DATA LISTING Start Marker

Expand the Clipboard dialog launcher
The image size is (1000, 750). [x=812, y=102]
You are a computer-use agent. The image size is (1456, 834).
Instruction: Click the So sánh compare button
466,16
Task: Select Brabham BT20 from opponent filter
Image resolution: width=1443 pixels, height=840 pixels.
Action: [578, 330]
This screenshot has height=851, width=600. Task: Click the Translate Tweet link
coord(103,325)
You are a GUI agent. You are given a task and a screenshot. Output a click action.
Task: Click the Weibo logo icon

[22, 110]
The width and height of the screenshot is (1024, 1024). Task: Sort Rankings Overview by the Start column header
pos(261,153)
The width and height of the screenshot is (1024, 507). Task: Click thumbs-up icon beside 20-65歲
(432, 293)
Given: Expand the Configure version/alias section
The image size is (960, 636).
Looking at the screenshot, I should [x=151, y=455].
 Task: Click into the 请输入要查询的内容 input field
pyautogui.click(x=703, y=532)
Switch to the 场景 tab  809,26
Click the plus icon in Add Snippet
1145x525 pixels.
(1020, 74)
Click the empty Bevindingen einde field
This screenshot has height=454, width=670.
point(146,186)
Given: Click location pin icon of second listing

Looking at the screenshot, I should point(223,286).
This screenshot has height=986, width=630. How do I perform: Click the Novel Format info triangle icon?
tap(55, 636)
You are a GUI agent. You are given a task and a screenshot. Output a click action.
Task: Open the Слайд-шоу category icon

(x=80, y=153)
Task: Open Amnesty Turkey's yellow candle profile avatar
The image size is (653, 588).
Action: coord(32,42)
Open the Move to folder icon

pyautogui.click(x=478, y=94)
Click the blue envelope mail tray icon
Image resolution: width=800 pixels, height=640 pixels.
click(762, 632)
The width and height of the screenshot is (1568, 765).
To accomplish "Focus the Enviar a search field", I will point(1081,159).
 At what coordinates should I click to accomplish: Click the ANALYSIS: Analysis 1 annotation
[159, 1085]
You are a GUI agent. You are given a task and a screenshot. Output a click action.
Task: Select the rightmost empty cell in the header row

DATA LISTING End Marker

● **WHAT NEEDS TO BE DONE**: When you answer, repeat each entry exactly as it appears above.

● **RESPONSE**:
Expand the Clipboard dialog launcher
The image size is (1000, 750). [x=812, y=102]
You are a computer-use agent. The image size is (1456, 834).
Instruction: Click the So sánh compare button
466,16
Task: Select Brabham BT20 from opponent filter
Image resolution: width=1443 pixels, height=840 pixels.
Action: [578, 330]
This screenshot has height=851, width=600. Task: Click the Translate Tweet link
coord(103,325)
You are a GUI agent. You are given a task and a screenshot. Output a click action.
Task: Click the Weibo logo icon

[22, 110]
The width and height of the screenshot is (1024, 1024). Task: Sort Rankings Overview by the Start column header
pos(261,153)
The width and height of the screenshot is (1024, 507). Task: Click thumbs-up icon beside 20-65歲
(432, 293)
Given: Expand the Configure version/alias section
The image size is (960, 636).
Looking at the screenshot, I should [x=151, y=455].
 Task: Click into the 请输入要查询的内容 input field
pyautogui.click(x=703, y=532)
Switch to the 场景 tab  809,26
Click the plus icon in Add Snippet
1145x525 pixels.
(1020, 74)
Click the empty Bevindingen einde field
This screenshot has height=454, width=670.
point(146,186)
Given: Click location pin icon of second listing

Looking at the screenshot, I should point(223,286).
This screenshot has height=986, width=630. How do I perform: Click the Novel Format info triangle icon?
tap(55, 636)
You are a GUI agent. You are given a task and a screenshot. Output a click action.
Task: Open the Слайд-шоу category icon

(x=80, y=153)
Task: Open Amnesty Turkey's yellow candle profile avatar
The image size is (653, 588).
Action: coord(32,42)
Open the Move to folder icon

pyautogui.click(x=478, y=94)
Click the blue envelope mail tray icon
Image resolution: width=800 pixels, height=640 pixels.
click(762, 632)
The width and height of the screenshot is (1568, 765).
To accomplish "Focus the Enviar a search field", I will point(1081,159).
 At what coordinates should I click to accomplish: Click the ANALYSIS: Analysis 1 annotation
[159, 1085]
You are a GUI agent. You are given a task and a screenshot. Output a click action.
Task: Select the rightmost empty cell in the header row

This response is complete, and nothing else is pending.